Analysis of the literature showed very heterogeneous and socially different populations studied with different methodology. The data may be partial with respect to whether the children were on ART or not when they were orally examined, and in the case they were undergoing ART, which type of therapies were used and the time of utilisation. More well-designed treatment trials with larger samples are needed to identify similarities and differences in clinical, mycological and relapse rates. There is also a strong need for more research to be conducted on the treatment and prevention of OC in children. 58
The effect of HAART on the evolution of HIV disease was such that the HIV epidemic has been artificially separated into two eras: pre-HAART era (1981 to 1997/98) and HAART era (1998 onwards).
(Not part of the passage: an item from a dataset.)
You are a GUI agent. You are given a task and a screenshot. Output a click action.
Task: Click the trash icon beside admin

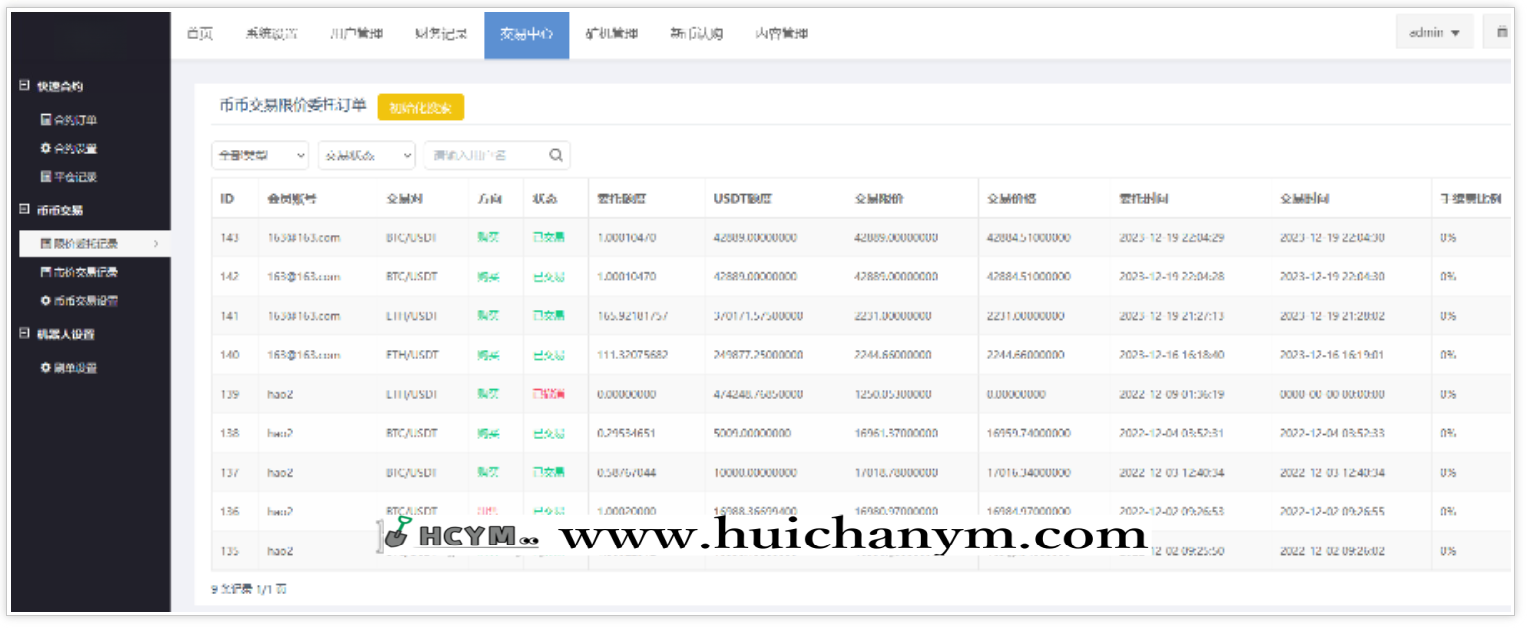pyautogui.click(x=1501, y=33)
Although the exact date indicating the beginning of the HAART era and therefore the end of the pre-HAART era has not been established, this date could be located in 1997/1998, when the clinical use of PIs was authorised and its combination with two nucleoside analogue reverse transcriptase nucleoside drugs was recommended. However, in the 15 or 16 years of the HAART era not all countries have availed themselves at the same time the different antiretroviral drugs and therefore the availability and accessibility of HAART has been partial. While the term “era” implies a time issue, in the case of the HAART era the term “era” depends on the availability and accessibility to different antiretroviral drugs. Consequently in 2014 there are countries that are “living in the HAART era” and countries that continue in the pre-HAART era. This gives rise to the question of whether to consider these results as representative of the HAART era?
Conclusions
The analyses of scientific literature show that HIV-positive children in the HAART era show a high prevalence of OC irrespective of geographical location, race and use of antiretroviral therapy. There are also populations that have limited accessibility or even more some that have no access to HAART. HIV-positive children where these oral opportunistic infections are still present could eventually present a clinically different picture or have different clinical behavior. Advances in medicine allowed increasing survival time of HIV-positive children, so it is expected that changes should occur in the clinical spectrum of the disease, as well as in the oral manifestations. Therefore, it seems very likely that HIV-positive children will continue to suffer opportunistic infections, including oral ones, unless there is a renewed effort to increase the availability of HAART. 57
Footnotes
Declaration of Conflicting Interests
The authors declared no potential conflicts of interest with respect to the research, authorship, and/or publication of this article.
Funding
The authors received no financial support for the research, authorship, and/or publication of this article.